Le vieux Stéphan, un vrai coureur des bois dans sa jeunesse, empaillait les oiseaux et les autres bêtes, tandis que moi je collais avec de la gomme et je vernissais les trilobites, les ammonites brisés ainsi que les autres curiosités du même genre.

Chacun d’eux était mis à sa place. Sur les quatre côtés de la chambre, de grosses caisses s’adossaient aux murs, s’allongeant jusqu’au centre en rues et en ruelles.

Une des salles était affectée à la bibliothèque. Sur de longues étagères basses, on voyait des globes, des atlas, des cartes. Dans les rayons, il y avait de précieuses gravures ou autres œuvres d’art de ce genre, pour la plupart d’après les meilleurs maîtres ; il s’y trouvait aussi des reproductions des plus beaux endroits de la terre et des édifices célèbres. Mon père avait coutume de dire : Il vaut mieux se réjouir la vue à regarder de mauvaises imitations de ce qui est parfait que se gâter le goût à contempler de médiocres œuvres originales.

Venait ensuite le cabinet des modèles en plâtre d’après l’antique, des vieilles armes, des antiquités. Là se dressait, menaçant sous son armure, un chevalier à visière baissée, appuyant ses deux gantelets sur son épée à deux mains ; et un drapeau turc conquis à Zenta flottait chaque fois que la porte s’ouvrait.

Dans la chambre voisine était la collection des minéraux ; puis il y en avait une autre remplie de pétrifications. Je pense encore au merveilleux effet que cela produisit sur moi, une nuit où je la traversai pendant que les rayons de la lune se jouaient çà et là sur les degrés en fer, les cristaux, les dents d’éléphant et les os géants des mammouths. Tout brillait, étincelait comme dans une féerie. Ah ! que c’était joli !

Dans la chambre où se trouvaient les scarabées, les papillons et l’herbier, des squelettes d’animaux grimaçaient du haut de tous les rayons, et dans un coin était un squelette d’homme. Un tigre prêt à bondir était accroupi parmi des noix de coco sur le parquet ; un renard semblait déchirer une perdrix ; d’autres bêtes étaient dans des vitrines ; du plafond descendaient des aigles, des vautours qui avaient l’air de voler, lorsqu’un courant d’air s’établissait ; une volée de petits oiseaux paraissant vivants était perchée sur un sapin. Entre deux caisses, se tenait debout un gros ours brun, et au-dessus de sa tête était accroché à son fil de fer un grand-duc avec ses yeux ronds et jaunes.

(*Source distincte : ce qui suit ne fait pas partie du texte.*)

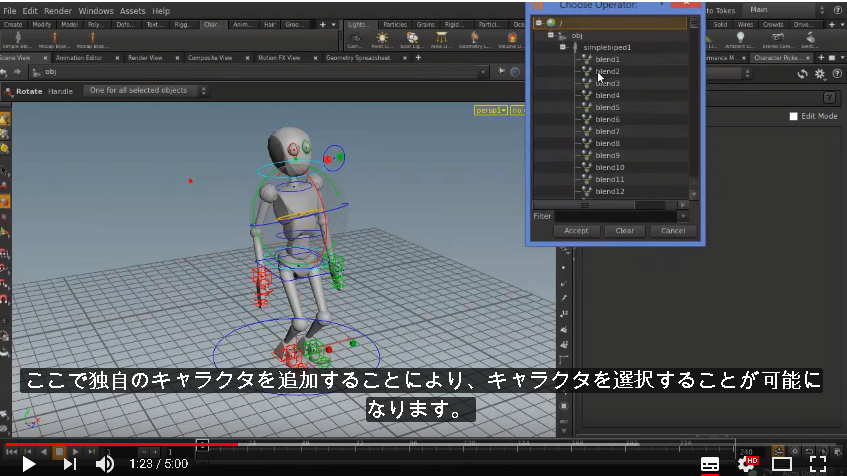Image resolution: width=847 pixels, height=476 pixels.
Task: Select the Spot Light shelf tool
Action: tap(412, 39)
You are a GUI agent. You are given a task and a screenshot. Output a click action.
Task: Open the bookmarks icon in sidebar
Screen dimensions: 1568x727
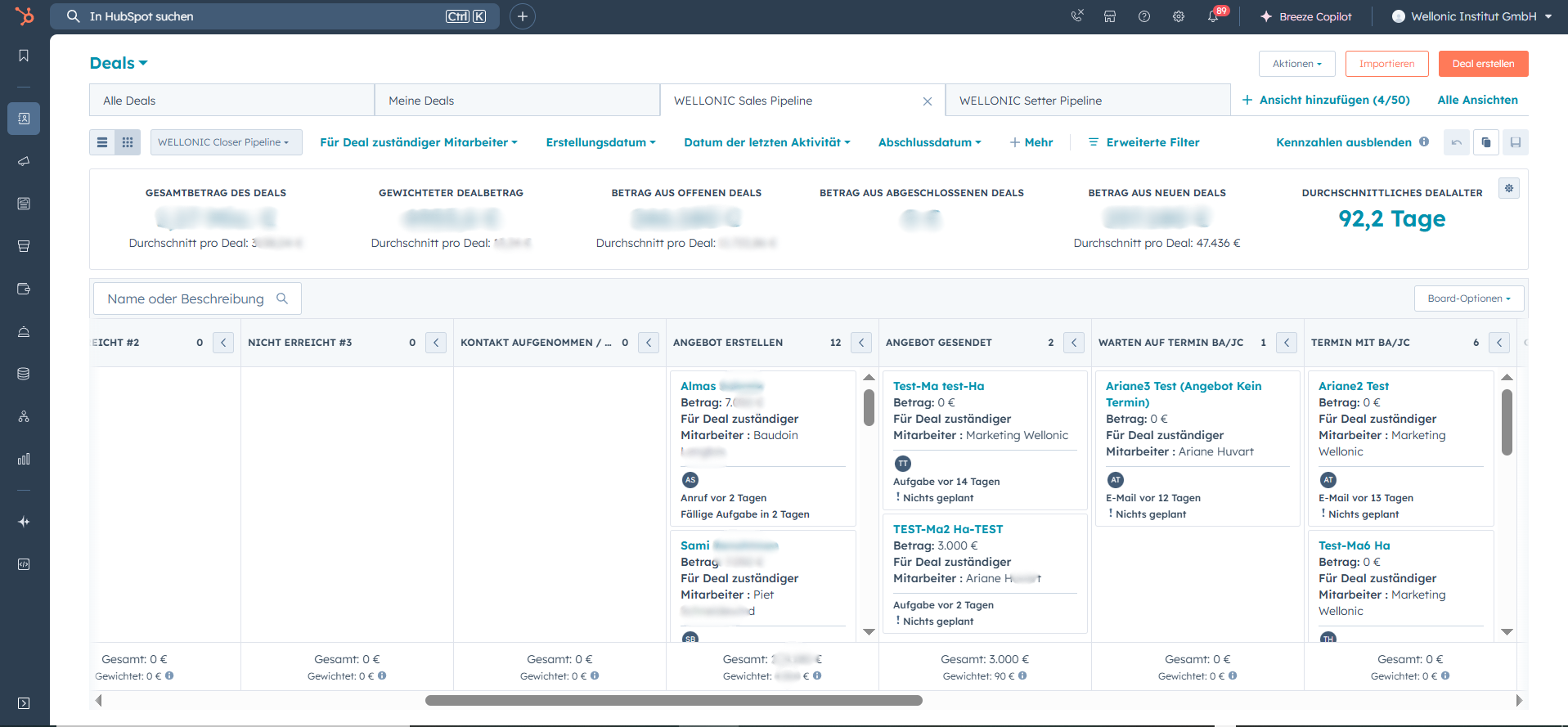(x=24, y=56)
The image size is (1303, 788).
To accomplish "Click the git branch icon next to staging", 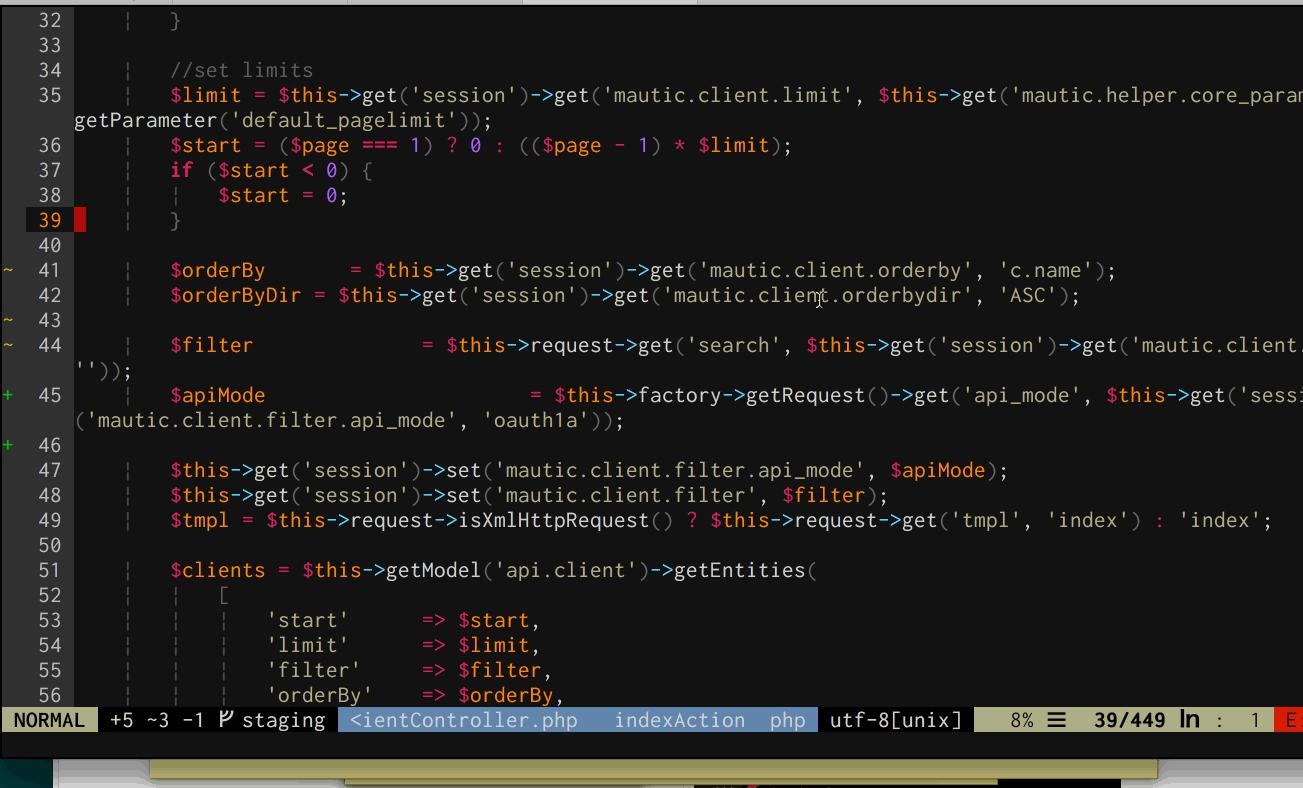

Un cabinet en voûte, à parquet carrelé et pourvu d’ustensiles de chimie, servait de laboratoire à mon père. Il renfermait un nombre infini de flacons, de pots, de verres, de tuyaux, ainsi qu’une pompe à air et une batterie électrique. Il y passait souvent des nuits entières à faire des préparations, des mélanges, et je l’aidais. Je savais manier tout cet attirail et faire des essais avec du papier de différentes couleurs.

Mon père expérimentait sans relâche. C’était le moment des découvertes, et il voulait, lui aussi, découvrir quelque chose comme le télégraphe ou la vapeur.

En réalité, il n’eut pas ce bonheur ; mais il était si heureux dans ses recherches perpétuelles d’une merveille quelconque, d’un grand secret qui devait être utile à l’humanité !

Il s’occupait aussi de la construction des bateaux et des machines.

J’étais son aide en tout et pour tout, mais de préférence lorsqu’il montait sur la tour au toit plat, que les gens avaient baptisée la Tour du ciel, et qu’avec son grand télescope il examinait l’immense espace sombre au-dessus de nos têtes. Tu ne peux pas comprendre comme c’était beau. Tu n’as jamais vu pareille chose avec tes chroniques, tes vieux documents.

Comment te décrire l’impression que j’éprouvai lorsque je vis pour la première fois les montagnes de la lune, et que mon père mesura la hauteur de ces montagnes à l’aide de l’ombre projetée par elles ?

Qu’elles étaient belles, agréables, ces heures où les autres dormaient, où la passion se taisait, de même que l’égoïsme et aussi l’espérance !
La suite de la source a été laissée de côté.